§ **Directive**
Rewrite all the records below, changing every "coordinate pair" to "pair of numbers" and leaving everything else the same.

§ **Records for this exercise**
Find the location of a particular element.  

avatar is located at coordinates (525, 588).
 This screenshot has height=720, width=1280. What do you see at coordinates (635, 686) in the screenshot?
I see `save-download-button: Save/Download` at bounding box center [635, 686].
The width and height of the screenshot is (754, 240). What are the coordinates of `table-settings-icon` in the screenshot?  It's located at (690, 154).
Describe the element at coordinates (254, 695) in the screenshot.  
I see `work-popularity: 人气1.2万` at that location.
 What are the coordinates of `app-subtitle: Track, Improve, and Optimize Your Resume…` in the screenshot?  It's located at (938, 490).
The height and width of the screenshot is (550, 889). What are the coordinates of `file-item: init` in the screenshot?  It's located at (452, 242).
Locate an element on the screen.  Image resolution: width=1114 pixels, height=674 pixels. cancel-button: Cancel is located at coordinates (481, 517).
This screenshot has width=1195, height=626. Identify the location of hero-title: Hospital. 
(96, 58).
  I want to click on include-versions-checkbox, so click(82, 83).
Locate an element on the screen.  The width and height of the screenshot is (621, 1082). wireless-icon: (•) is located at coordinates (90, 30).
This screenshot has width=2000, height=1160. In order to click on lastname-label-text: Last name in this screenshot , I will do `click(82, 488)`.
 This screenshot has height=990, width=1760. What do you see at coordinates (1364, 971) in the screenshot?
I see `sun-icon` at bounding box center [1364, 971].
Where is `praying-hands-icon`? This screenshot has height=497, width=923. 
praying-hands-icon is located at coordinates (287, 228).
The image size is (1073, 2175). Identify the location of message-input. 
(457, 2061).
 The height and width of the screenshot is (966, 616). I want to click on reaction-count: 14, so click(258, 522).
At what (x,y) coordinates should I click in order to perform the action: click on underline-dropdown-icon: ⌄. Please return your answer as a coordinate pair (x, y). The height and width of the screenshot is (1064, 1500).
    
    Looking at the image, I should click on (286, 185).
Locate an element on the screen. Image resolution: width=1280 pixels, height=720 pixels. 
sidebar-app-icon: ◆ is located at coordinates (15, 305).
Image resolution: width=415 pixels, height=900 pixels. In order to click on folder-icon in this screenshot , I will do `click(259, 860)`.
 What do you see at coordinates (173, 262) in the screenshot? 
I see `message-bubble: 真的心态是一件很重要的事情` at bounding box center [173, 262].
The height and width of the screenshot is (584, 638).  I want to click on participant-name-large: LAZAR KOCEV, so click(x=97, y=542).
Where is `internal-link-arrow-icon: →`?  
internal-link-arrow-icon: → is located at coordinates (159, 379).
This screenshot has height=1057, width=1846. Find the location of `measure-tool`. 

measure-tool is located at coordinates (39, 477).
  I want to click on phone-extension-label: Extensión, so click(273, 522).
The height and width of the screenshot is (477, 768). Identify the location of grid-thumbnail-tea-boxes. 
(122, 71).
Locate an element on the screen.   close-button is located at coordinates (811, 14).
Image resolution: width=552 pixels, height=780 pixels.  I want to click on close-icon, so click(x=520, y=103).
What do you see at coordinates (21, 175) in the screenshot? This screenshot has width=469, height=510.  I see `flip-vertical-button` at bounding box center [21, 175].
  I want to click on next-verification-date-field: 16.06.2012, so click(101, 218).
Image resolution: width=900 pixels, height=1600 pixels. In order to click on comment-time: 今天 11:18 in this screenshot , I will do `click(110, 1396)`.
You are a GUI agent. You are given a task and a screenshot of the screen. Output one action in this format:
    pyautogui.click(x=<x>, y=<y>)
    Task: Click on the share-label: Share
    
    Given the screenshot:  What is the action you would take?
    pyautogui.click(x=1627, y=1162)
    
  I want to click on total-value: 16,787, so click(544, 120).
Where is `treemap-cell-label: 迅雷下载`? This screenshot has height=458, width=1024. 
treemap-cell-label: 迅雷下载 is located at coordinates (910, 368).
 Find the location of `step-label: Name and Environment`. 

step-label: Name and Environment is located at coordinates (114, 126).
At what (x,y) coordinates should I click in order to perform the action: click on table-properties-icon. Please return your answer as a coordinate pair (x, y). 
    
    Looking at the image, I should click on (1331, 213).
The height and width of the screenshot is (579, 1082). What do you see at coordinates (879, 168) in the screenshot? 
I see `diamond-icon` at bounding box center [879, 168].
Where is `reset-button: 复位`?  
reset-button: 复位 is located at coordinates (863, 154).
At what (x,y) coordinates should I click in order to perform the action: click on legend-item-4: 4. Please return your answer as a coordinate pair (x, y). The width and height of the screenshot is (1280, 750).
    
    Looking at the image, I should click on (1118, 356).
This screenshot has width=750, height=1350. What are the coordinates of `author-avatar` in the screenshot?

§ **Response area**
Find the location of a particular element.  

avatar is located at coordinates (525, 588).
 This screenshot has height=720, width=1280. What do you see at coordinates (635, 686) in the screenshot?
I see `save-download-button: Save/Download` at bounding box center [635, 686].
The width and height of the screenshot is (754, 240). What are the coordinates of `table-settings-icon` in the screenshot?  It's located at (690, 154).
Describe the element at coordinates (254, 695) in the screenshot.  
I see `work-popularity: 人气1.2万` at that location.
 What are the coordinates of `app-subtitle: Track, Improve, and Optimize Your Resume…` in the screenshot?  It's located at (938, 490).
The height and width of the screenshot is (550, 889). What are the coordinates of `file-item: init` in the screenshot?  It's located at (452, 242).
Locate an element on the screen.  Image resolution: width=1114 pixels, height=674 pixels. cancel-button: Cancel is located at coordinates (481, 517).
This screenshot has width=1195, height=626. Identify the location of hero-title: Hospital. 
(96, 58).
  I want to click on include-versions-checkbox, so click(82, 83).
Locate an element on the screen.  The width and height of the screenshot is (621, 1082). wireless-icon: (•) is located at coordinates (90, 30).
This screenshot has width=2000, height=1160. In order to click on lastname-label-text: Last name in this screenshot , I will do `click(82, 488)`.
 This screenshot has height=990, width=1760. What do you see at coordinates (1364, 971) in the screenshot?
I see `sun-icon` at bounding box center [1364, 971].
Where is `praying-hands-icon`? This screenshot has height=497, width=923. 
praying-hands-icon is located at coordinates (287, 228).
The image size is (1073, 2175). Identify the location of message-input. 
(457, 2061).
 The height and width of the screenshot is (966, 616). I want to click on reaction-count: 14, so click(258, 522).
At what (x,y) coordinates should I click in order to perform the action: click on underline-dropdown-icon: ⌄. Please return your answer as a pair of numbers (x, y). The height and width of the screenshot is (1064, 1500).
    
    Looking at the image, I should click on (286, 185).
Locate an element on the screen. Image resolution: width=1280 pixels, height=720 pixels. 
sidebar-app-icon: ◆ is located at coordinates (15, 305).
Image resolution: width=415 pixels, height=900 pixels. In order to click on folder-icon in this screenshot , I will do `click(259, 860)`.
 What do you see at coordinates (173, 262) in the screenshot? 
I see `message-bubble: 真的心态是一件很重要的事情` at bounding box center [173, 262].
The height and width of the screenshot is (584, 638).  I want to click on participant-name-large: LAZAR KOCEV, so click(x=97, y=542).
Where is `internal-link-arrow-icon: →`?  
internal-link-arrow-icon: → is located at coordinates (159, 379).
This screenshot has height=1057, width=1846. Find the location of `measure-tool`. 

measure-tool is located at coordinates (39, 477).
  I want to click on phone-extension-label: Extensión, so click(273, 522).
The height and width of the screenshot is (477, 768). Identify the location of grid-thumbnail-tea-boxes. 
(122, 71).
Locate an element on the screen.   close-button is located at coordinates (811, 14).
Image resolution: width=552 pixels, height=780 pixels.  I want to click on close-icon, so click(x=520, y=103).
What do you see at coordinates (21, 175) in the screenshot? This screenshot has width=469, height=510.  I see `flip-vertical-button` at bounding box center [21, 175].
  I want to click on next-verification-date-field: 16.06.2012, so click(101, 218).
Image resolution: width=900 pixels, height=1600 pixels. In order to click on comment-time: 今天 11:18 in this screenshot , I will do `click(110, 1396)`.
You are a GUI agent. You are given a task and a screenshot of the screen. Output one action in this format:
    pyautogui.click(x=<x>, y=<y>)
    Task: Click on the share-label: Share
    
    Given the screenshot:  What is the action you would take?
    pyautogui.click(x=1627, y=1162)
    
  I want to click on total-value: 16,787, so click(544, 120).
Where is `treemap-cell-label: 迅雷下载`? This screenshot has height=458, width=1024. 
treemap-cell-label: 迅雷下载 is located at coordinates (910, 368).
 Find the location of `step-label: Name and Environment`. 

step-label: Name and Environment is located at coordinates (114, 126).
At what (x,y) coordinates should I click in order to perform the action: click on table-properties-icon. Please return your answer as a pair of numbers (x, y). 
    
    Looking at the image, I should click on (1331, 213).
The height and width of the screenshot is (579, 1082). What do you see at coordinates (879, 168) in the screenshot? 
I see `diamond-icon` at bounding box center [879, 168].
Where is `reset-button: 复位`?  
reset-button: 复位 is located at coordinates (863, 154).
At what (x,y) coordinates should I click in order to perform the action: click on legend-item-4: 4. Please return your answer as a pair of numbers (x, y). The width and height of the screenshot is (1280, 750).
    
    Looking at the image, I should click on (1118, 356).
This screenshot has width=750, height=1350. What are the coordinates of `author-avatar` in the screenshot?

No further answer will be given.